Spy, in response, called her a “spunky pudgeball” and declared her book club one of the 100 most irritating developments of 1997. What Spy found loathsome wasn’t the tawdry side of talk shows. It was Oprah’s earnest, middlebrow wholesomeness.

Though scorned by hip Manhattanites, that ethos turned out to have a huge and lucrative market, particularly among female baby boomers. Witness not only the fabled Oprah Effect but the other great media debut of 1986: the American Girl dolls and their accompanying line of books. Over the past 25 years, almost 20 million American Girl dolls, which retail for about $100 each, and more than 135 million American Girl books have been sold. In 1998, Mattel acquired the company for $700 million. Publisher’s Weekly calls it a “publishing powerhouse.”

Every resourceful, ambitious, empathetic American Girl would be right at home on "The Oprah Winfrey Show" -- where, in fact, the dolls all appeared during a 2007 episode. “I love the stories of inspiration and how the dolls overcame obstacles and the girls were smart and creative and resourceful and clever,” said a mother. As Winfrey went behind the scenes at American Girl headquarters, a marketing executive assured moms at home that “there are enormously powerful life lessons and stories that are embedded in these innocent little books.”

The books teach girls to stand up for what they believe, to help friends in trouble, to treat everyone with compassion and respect, to study and learn, and to take initiative. If these lessons sound like nothing new, that’s the point. American Girl is the late-20th-century manifestation of smart-girl culture. It’s the racially sensitive, environmentally conscious, post-feminist successor to Louisa May Alcott and Nancy Drew. (Molly, the World War II–era character, reads Nancy Drew books and even solves a mystery of her own.) Like Oprah, American Girl is earnest, old-fashioned and fantastically successful.

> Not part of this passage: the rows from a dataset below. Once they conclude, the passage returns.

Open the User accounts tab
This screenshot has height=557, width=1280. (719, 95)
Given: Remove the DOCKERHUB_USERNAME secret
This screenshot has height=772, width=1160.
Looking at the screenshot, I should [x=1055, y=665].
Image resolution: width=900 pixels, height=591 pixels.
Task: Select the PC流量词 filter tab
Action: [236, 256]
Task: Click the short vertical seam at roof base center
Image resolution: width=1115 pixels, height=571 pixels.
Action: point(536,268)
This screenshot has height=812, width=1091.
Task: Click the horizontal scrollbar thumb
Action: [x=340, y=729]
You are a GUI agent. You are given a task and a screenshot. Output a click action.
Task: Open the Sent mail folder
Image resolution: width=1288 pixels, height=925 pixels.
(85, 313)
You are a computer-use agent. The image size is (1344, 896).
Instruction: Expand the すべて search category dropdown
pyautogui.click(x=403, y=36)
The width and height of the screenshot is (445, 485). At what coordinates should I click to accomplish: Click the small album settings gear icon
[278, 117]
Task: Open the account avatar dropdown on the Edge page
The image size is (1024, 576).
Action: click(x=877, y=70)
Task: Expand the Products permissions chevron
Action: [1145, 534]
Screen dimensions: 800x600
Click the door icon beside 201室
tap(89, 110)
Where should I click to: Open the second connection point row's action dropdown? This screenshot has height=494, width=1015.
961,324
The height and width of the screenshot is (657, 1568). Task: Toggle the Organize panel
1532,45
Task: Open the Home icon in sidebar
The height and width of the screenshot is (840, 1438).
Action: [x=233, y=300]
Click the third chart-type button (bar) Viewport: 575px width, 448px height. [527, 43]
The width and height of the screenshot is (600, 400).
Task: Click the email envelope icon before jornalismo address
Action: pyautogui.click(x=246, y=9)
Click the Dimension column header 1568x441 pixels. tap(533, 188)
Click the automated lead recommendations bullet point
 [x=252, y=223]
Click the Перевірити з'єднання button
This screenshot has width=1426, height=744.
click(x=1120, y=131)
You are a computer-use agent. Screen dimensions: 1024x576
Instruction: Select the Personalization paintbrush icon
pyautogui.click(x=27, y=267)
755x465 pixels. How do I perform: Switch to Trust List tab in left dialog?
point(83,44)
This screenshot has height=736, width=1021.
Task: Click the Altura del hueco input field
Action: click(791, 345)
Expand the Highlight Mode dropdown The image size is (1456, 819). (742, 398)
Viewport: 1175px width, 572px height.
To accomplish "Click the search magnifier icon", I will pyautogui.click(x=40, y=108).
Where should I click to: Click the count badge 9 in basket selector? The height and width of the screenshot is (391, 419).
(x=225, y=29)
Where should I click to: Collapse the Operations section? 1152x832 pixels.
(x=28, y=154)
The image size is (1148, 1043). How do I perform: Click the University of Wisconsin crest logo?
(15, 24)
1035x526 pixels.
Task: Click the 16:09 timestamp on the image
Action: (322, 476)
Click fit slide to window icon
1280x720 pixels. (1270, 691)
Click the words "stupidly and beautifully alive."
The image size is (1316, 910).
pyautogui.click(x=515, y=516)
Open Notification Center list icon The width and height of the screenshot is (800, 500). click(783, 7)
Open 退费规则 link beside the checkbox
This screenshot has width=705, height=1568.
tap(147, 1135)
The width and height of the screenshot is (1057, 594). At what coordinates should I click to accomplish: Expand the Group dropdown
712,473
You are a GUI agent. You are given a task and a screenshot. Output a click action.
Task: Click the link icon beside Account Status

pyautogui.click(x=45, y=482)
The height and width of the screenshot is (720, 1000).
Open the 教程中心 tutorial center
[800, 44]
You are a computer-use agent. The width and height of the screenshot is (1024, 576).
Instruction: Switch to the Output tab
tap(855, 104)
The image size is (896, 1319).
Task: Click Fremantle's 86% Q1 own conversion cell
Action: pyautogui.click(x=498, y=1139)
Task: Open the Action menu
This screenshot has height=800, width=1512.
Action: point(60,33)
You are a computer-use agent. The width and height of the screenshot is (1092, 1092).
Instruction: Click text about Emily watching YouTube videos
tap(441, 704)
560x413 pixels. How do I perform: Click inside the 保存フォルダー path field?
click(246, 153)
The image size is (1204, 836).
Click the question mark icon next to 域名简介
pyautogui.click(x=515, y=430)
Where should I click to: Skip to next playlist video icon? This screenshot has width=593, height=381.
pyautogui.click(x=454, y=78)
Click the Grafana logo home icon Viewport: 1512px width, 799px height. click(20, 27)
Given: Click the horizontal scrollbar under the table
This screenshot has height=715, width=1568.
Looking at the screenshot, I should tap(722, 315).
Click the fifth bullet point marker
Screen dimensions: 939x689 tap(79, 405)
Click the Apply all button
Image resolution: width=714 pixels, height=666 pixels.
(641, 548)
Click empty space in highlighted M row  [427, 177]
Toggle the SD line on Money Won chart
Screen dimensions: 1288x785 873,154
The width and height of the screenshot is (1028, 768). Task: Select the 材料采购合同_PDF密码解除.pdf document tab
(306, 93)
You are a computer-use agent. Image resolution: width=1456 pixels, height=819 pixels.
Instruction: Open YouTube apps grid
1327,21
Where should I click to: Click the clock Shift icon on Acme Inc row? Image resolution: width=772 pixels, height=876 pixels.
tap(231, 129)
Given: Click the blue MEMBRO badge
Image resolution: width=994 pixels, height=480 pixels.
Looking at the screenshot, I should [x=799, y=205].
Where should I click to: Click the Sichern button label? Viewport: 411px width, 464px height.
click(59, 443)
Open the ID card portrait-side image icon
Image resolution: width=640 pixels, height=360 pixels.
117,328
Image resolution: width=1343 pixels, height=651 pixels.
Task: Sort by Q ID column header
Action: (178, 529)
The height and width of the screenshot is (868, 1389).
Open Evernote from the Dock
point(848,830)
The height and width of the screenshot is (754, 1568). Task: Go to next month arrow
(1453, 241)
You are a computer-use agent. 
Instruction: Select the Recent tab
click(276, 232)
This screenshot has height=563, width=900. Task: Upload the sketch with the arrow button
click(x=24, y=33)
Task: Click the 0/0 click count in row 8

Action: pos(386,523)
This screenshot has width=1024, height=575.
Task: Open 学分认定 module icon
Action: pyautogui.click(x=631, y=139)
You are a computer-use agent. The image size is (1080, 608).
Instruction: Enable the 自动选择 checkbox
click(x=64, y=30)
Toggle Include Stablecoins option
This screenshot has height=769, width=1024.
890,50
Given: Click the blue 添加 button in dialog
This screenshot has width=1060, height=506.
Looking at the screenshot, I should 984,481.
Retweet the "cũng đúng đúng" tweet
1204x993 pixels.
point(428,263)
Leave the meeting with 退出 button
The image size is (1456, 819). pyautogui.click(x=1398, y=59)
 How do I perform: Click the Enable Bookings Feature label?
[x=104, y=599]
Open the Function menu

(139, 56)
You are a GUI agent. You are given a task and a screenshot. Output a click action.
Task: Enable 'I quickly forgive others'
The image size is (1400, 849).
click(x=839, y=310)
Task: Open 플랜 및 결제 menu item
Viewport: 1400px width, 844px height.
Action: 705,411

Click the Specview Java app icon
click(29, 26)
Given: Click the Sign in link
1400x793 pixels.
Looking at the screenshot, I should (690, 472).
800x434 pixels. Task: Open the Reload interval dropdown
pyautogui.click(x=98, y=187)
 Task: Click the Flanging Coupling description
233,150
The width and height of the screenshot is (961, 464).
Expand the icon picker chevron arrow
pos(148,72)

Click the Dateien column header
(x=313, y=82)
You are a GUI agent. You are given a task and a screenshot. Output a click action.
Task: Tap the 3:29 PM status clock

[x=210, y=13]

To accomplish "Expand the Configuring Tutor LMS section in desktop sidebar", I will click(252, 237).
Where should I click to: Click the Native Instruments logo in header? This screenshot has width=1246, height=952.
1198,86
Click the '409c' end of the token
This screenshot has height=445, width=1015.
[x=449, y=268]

It’s also fiction designed for children. And therein lies the problem with middlebrow self-improvement, Oprah-style. Yes, compared to the vicious negativity of Spy, Winfrey’s relentless optimism -- her affirmation that every person and every situation can be redeemed -- is refreshing. But you don’t have to be a snarky cynic to recognize its limits. Should we really find Elie Wiesel’s bleak "Night" an uplifting read? Treat Auschwitz as a learning experience? Seriously?

Oprah-ism doesn’t foster nuance or critical thinking. Yet even at its most philosophically ridiculous, it does manifest a singular, and characteristically American, virtue: It moves forward. The past, it affirms, is over and cannot be changed. What matters now is what happens next.

And so, having proved herself a realist after all, the binge dreamer moves on.